### Work task
Make an exact copy, without pictures, of the lines below from the one containing "Open the Aiuto menu" to the last line, both ends included.

### Data supplied
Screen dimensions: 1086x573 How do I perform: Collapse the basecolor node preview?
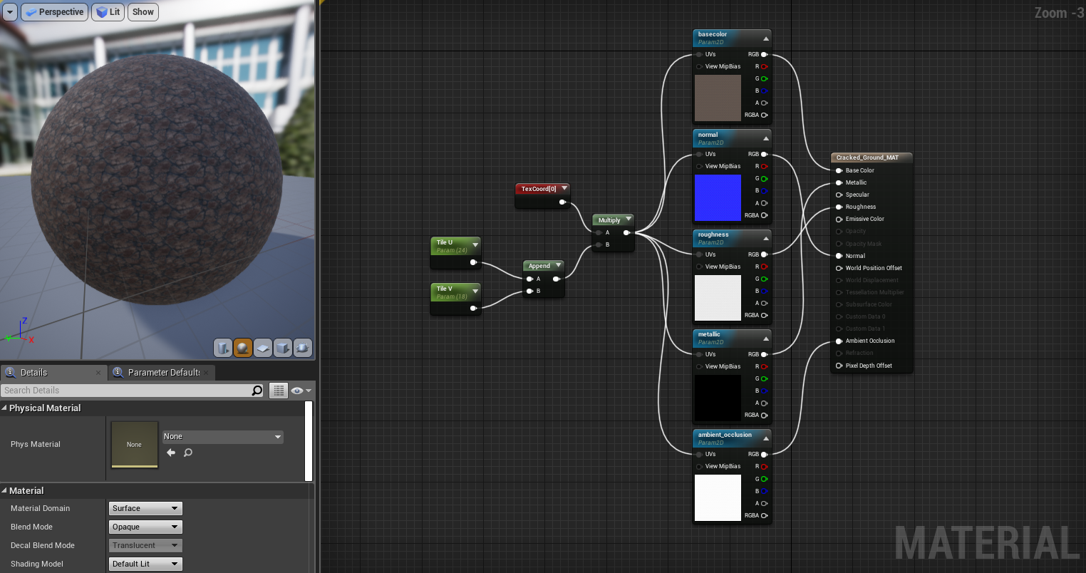(766, 38)
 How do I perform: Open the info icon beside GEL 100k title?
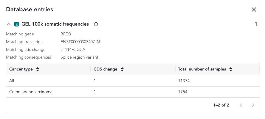(x=96, y=24)
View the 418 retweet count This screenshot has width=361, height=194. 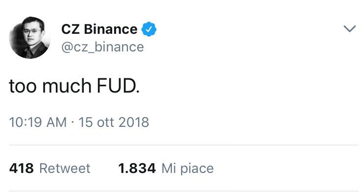pyautogui.click(x=22, y=168)

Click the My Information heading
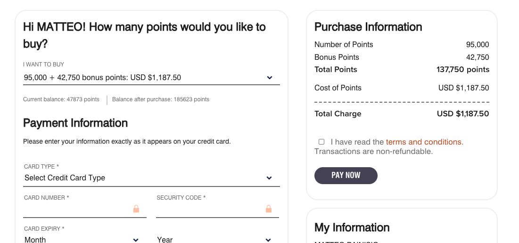tap(352, 228)
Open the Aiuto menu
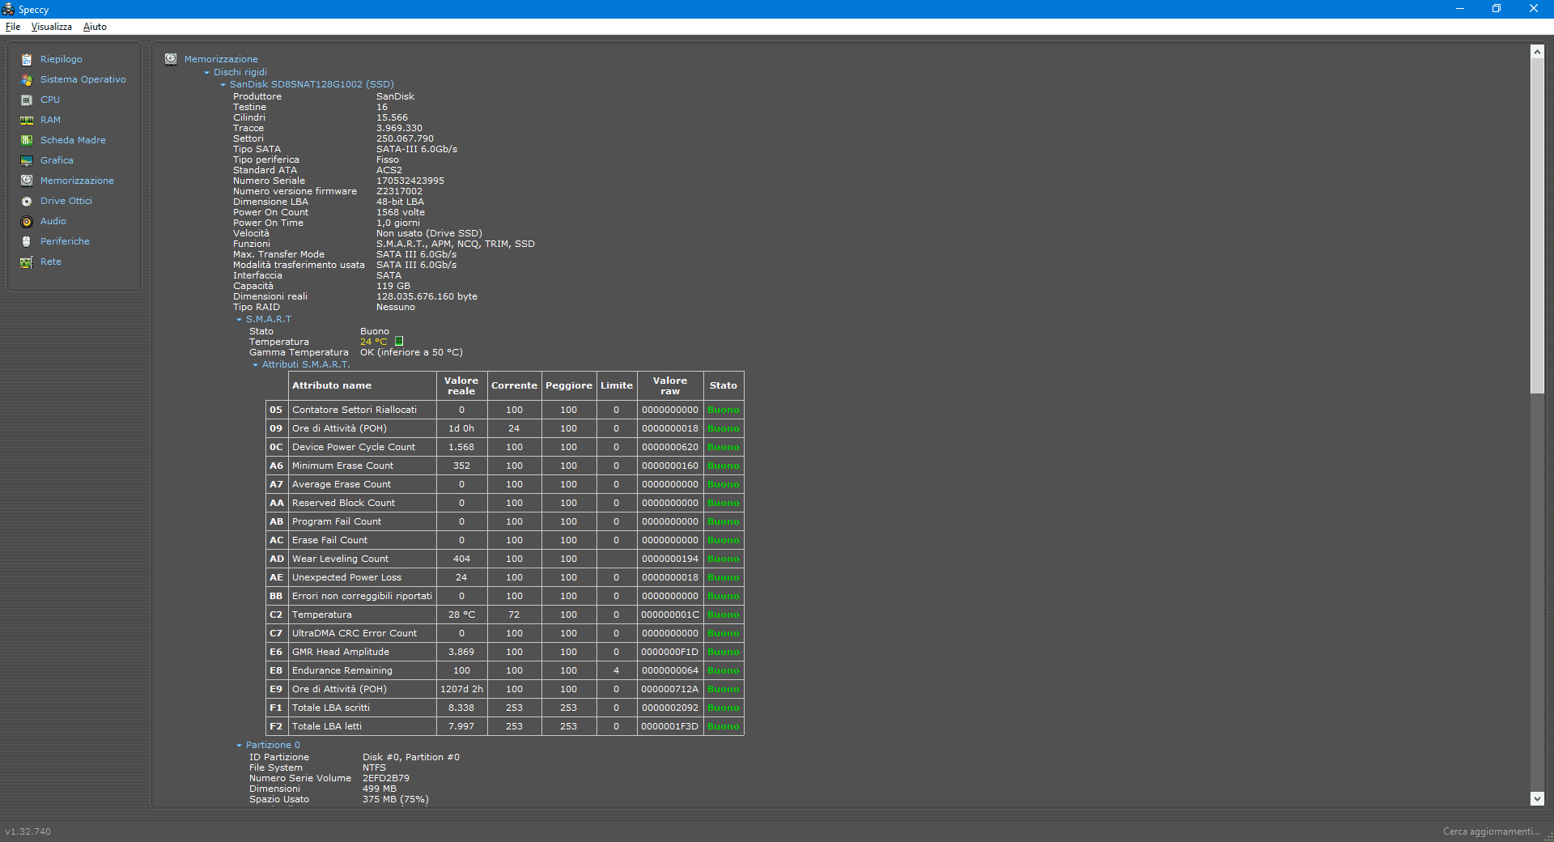 (95, 27)
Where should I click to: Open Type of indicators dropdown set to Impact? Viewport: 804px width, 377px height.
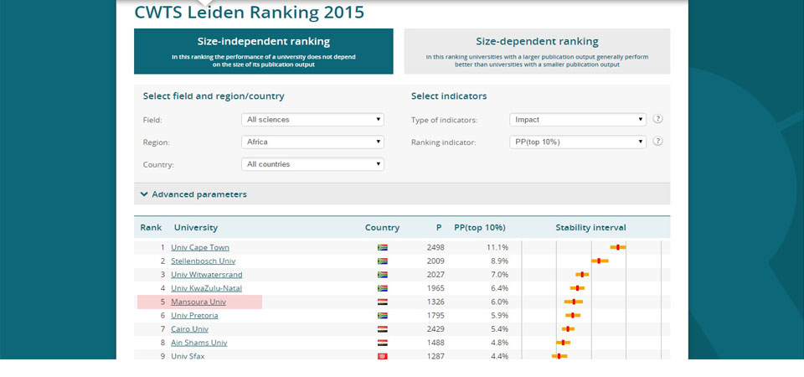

### Response area
Open the Aiuto menu
 (95, 27)
Where should I click to: Open Type of indicators dropdown set to Impact? Viewport: 804px width, 377px height.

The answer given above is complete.